第三种意见认为,被告人李某以非法占有为目的,相继实施了两个独立的行为,侵害了两个不同的法益,两行为之间的牵连并不明显,应该分别予以评价,即应以盗窃罪和诈骗罪定罪。
[评析意见]笔者同意第三种意见,理由如下:
第一,李某盗窃后冒充物主出售赃物的行为(下称后行为)不是一种事后不可罚行为。所谓事后不可罚行为,即在状态犯实行行为完成后,为维持或利用不法状态以确保犯罪利益得以实现的行为,虽在形式上符合某一犯罪构成,但因法律对该事后行为缺乏适法行为的期待可能性,故不单独定罪处罚的行为。在判断事后可罚行为与不可罚行为之标准时,该事后行为是否可罚应以其是否侵害新的法益或增加前行为之损害范围或程度为准,若仅是本罪所惹起的违法状态之单纯的延长或继续,则可认为已包含于本犯罪之中,否则,就不能不认定为另一可罚的行为。李某盗窃后如果仅是持有、使用盗得的电动车或者在不隐瞒电动车是赃车予以处理的情况下,因为其后行为没有侵害新的法益,亦没有扩大前行为的损害范围和程度,可以认定为是一种事后不可罚行为。但在本案中,李某冒充原物主,向无过错的第三人田某隐瞒了车是赃车的一系列情况,使得田某在不明真相的情况下,误以为是一场正常的合法的交易,而自愿交付了相应的对价,最后导致田某付出的22000元钱不能追回,成了案中又一个现实的受害者。从刑法理论上分析,首先李某的后行为侵害了又一个新的法益,具体表现为田某的22000元被李某以诈骗的手段非法占有。其次,李某的后行为具有期待可能性。依照期待可能性理论,在李某盗窃行为实行完毕后,基于人性的弱点,法律虽然不可能期待其如实交出赃物以保证司法机关追缴赃物的正常活动,但法律也没有许可他可以采取任何手段以任何行为来处分赃物,比如强迫他人购买赃物、以赃物交换毒品、用赃物行贿等。李某实施完盗窃行为后,法律依然期待他不利用赃物对社会造成新的危害。可事实是,他利用前行为盗得的财物进行了新的符合又一个犯罪构成的行为,扩大和加剧了损害的范围和程度,因而其具有期待可能性。所以,李某盗窃后的行为不应界定为是一种事后不可罚行为。

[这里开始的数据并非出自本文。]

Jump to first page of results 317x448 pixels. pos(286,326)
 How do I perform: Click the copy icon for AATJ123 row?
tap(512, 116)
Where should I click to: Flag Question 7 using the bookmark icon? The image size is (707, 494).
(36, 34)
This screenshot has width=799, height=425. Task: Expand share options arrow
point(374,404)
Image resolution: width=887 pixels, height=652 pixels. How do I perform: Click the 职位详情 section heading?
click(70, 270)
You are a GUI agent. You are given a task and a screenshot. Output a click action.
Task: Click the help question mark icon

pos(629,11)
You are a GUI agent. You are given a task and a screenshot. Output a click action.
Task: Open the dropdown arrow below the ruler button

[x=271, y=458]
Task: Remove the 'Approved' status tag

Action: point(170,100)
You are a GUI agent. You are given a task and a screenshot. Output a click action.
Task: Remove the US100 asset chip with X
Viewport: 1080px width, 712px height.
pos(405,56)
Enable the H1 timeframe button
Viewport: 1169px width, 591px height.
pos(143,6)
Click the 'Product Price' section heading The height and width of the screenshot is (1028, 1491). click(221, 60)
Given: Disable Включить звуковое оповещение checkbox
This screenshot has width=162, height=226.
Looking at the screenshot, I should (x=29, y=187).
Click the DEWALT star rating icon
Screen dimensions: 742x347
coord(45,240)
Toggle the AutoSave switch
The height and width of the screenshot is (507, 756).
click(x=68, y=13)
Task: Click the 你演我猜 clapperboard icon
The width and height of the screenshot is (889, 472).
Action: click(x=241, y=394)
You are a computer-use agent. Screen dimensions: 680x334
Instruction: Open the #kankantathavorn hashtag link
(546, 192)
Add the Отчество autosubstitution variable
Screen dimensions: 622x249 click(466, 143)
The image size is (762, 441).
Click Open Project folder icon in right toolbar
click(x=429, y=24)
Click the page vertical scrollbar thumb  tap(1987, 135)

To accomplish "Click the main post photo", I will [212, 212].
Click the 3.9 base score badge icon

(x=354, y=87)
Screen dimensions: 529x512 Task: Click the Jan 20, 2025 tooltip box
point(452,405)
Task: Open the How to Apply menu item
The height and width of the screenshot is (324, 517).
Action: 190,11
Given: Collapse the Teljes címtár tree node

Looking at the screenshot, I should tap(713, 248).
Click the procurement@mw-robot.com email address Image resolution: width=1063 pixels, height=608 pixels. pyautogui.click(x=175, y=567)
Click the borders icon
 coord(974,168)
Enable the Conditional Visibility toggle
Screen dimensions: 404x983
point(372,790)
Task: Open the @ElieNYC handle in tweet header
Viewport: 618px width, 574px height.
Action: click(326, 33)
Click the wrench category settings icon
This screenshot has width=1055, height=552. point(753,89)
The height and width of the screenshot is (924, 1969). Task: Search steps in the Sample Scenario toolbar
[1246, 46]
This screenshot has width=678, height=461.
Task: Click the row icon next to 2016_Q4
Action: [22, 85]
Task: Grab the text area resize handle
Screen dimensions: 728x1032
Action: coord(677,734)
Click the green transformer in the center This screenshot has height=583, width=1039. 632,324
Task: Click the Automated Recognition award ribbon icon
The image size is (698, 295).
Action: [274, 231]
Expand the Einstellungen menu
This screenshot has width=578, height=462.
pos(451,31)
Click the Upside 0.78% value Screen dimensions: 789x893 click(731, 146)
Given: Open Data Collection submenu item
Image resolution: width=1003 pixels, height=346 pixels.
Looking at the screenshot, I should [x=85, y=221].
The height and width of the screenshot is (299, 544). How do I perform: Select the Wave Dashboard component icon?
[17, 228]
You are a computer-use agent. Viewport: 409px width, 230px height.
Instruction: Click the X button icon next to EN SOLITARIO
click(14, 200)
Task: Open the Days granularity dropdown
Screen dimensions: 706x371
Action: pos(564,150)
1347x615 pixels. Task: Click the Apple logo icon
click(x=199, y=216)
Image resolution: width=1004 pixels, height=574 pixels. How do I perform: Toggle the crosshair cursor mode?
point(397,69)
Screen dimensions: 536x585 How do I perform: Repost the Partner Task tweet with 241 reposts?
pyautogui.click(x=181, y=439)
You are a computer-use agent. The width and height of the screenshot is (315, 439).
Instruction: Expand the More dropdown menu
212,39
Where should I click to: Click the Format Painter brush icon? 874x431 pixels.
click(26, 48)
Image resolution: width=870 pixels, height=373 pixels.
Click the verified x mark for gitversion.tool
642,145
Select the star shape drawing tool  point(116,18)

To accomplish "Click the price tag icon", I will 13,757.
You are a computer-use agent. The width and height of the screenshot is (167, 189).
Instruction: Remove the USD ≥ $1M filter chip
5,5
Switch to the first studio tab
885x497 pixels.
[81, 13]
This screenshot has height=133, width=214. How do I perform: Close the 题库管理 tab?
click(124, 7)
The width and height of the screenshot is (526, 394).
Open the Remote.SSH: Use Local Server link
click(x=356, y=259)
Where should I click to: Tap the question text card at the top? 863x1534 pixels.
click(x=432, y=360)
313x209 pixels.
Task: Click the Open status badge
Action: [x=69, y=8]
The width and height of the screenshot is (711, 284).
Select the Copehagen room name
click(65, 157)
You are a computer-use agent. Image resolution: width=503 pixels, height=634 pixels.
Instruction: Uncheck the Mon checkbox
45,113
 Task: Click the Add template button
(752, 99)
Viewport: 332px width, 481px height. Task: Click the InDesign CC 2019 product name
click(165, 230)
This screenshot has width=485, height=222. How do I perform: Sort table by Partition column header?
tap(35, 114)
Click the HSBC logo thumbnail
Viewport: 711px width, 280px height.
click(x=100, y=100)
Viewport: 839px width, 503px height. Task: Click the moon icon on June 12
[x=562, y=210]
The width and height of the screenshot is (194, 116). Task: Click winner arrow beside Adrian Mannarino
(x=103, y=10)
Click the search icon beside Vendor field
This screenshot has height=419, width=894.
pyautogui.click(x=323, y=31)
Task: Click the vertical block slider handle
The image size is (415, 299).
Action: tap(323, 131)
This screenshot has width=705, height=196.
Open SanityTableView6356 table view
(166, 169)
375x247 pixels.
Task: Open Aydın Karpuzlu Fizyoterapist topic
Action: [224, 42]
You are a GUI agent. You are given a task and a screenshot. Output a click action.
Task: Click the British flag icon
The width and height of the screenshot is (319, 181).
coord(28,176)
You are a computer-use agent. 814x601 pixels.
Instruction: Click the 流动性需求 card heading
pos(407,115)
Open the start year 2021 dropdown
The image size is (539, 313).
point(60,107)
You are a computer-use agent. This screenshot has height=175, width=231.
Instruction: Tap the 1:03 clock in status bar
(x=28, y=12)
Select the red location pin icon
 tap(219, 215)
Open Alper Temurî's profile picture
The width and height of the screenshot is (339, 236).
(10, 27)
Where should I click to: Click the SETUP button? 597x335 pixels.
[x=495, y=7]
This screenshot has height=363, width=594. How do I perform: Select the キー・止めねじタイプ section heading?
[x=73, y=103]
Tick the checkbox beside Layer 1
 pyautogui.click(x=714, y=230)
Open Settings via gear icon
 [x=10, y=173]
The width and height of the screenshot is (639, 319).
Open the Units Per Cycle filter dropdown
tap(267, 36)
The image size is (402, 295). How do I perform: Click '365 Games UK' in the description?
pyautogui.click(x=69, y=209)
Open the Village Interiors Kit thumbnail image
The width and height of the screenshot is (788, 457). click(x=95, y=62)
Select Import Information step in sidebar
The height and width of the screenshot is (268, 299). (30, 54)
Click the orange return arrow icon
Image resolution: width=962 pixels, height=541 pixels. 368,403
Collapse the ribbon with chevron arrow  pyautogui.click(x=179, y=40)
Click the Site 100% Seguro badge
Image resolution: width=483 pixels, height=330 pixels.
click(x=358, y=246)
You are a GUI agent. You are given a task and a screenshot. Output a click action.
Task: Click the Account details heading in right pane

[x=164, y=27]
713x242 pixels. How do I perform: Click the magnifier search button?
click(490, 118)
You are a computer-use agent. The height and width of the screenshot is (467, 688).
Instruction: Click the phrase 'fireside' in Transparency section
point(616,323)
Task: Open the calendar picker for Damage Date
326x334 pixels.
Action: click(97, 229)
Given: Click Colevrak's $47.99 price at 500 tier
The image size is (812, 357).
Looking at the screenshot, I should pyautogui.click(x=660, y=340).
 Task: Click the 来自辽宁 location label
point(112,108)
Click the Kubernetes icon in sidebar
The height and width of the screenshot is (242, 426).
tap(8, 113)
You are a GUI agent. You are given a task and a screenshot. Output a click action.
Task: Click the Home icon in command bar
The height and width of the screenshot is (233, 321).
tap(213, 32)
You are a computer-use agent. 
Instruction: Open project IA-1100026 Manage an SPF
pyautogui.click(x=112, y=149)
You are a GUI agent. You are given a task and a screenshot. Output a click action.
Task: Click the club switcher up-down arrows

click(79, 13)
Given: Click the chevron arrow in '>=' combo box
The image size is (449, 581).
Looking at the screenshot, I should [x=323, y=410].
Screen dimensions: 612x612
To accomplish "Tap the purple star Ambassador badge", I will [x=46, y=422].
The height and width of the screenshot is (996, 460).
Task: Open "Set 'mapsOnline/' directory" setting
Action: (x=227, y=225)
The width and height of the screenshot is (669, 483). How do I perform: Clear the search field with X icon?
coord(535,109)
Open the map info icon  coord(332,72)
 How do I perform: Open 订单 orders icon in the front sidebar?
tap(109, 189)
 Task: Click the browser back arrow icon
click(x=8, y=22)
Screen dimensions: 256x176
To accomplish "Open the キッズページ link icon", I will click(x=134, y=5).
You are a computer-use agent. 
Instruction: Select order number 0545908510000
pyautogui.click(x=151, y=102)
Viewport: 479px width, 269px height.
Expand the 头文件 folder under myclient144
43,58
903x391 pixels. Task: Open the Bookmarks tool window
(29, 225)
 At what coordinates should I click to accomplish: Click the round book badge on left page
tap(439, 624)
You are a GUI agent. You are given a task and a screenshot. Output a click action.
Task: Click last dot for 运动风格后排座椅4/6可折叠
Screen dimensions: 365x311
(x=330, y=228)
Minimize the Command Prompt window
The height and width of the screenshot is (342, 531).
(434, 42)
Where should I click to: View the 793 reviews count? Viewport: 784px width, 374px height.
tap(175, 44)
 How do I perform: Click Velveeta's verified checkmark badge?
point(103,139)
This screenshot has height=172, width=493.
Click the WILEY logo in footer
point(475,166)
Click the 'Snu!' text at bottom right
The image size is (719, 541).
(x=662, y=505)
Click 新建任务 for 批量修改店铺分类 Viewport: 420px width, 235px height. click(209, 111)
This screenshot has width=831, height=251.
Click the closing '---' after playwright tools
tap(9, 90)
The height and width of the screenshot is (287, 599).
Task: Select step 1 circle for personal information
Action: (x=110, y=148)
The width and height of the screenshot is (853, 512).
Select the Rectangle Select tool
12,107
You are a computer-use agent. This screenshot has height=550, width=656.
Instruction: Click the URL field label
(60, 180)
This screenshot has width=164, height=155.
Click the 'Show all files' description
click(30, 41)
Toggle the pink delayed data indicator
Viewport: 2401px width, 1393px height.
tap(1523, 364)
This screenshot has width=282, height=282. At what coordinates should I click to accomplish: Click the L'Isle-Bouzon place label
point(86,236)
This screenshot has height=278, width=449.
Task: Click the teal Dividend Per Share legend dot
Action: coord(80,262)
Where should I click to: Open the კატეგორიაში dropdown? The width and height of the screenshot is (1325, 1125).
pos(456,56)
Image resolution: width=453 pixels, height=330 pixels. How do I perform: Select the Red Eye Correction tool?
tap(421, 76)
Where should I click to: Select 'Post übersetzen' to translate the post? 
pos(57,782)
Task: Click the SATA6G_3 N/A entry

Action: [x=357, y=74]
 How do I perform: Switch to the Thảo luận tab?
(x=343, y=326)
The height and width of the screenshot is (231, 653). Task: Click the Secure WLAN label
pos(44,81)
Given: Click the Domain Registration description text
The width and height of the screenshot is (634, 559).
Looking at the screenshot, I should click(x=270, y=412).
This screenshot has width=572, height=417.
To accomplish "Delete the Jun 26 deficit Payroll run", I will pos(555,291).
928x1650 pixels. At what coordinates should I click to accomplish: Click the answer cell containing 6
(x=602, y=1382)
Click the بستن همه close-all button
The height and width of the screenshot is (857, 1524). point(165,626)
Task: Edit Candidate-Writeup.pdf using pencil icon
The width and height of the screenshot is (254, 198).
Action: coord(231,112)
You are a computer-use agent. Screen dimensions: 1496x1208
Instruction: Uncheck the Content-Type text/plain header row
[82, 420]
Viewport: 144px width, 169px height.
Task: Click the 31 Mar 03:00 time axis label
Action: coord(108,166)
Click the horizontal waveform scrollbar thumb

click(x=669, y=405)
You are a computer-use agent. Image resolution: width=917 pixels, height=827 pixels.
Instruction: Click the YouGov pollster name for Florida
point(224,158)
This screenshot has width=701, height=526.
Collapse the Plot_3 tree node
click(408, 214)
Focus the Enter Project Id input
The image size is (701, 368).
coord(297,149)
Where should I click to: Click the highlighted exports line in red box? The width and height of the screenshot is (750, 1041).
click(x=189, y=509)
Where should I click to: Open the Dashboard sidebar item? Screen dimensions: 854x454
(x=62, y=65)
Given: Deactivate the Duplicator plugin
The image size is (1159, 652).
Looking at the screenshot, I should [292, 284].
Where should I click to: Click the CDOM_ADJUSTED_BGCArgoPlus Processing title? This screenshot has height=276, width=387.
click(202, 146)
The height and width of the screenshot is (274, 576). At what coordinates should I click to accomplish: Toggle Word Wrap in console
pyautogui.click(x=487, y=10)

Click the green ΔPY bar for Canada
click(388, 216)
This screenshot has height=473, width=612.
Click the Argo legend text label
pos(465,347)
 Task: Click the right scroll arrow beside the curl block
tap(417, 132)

第二,后行为与前行为并无牵连关系,不应按一罪处断。根据牵连犯的理论,所谓牵连犯是指实施某一犯罪时,其犯罪的手段行为(或者方法行为)和结果行为又触犯了其他罪名的情况。其牵连关系类型一是方法或者手段行为与目的行为(主行为)的牵连,二是原因行为与结果行为的牵连。在本案中,首先李某实际上存在两个行为,造成了两个法益侵害事实;其次,李某的盗窃行为与诈骗行为,很难说哪个是手段行为,哪个是目的行为,更不能视盗窃行为为原因行为,诈骗行为是结果行为,也就是说李某盗窃财物之后隐瞒真相出卖给第三者,并不具有一般性、通常性和必然性。再次,盗窃和诈骗行为,虽然因赃物而连在一起,但两个行为之间并不具有牵连犯所要求的类型性的牵连关系。因此,将李某的前后两个有关联的行为认识为牵连犯是牵强的,也是不符合刑法理论的。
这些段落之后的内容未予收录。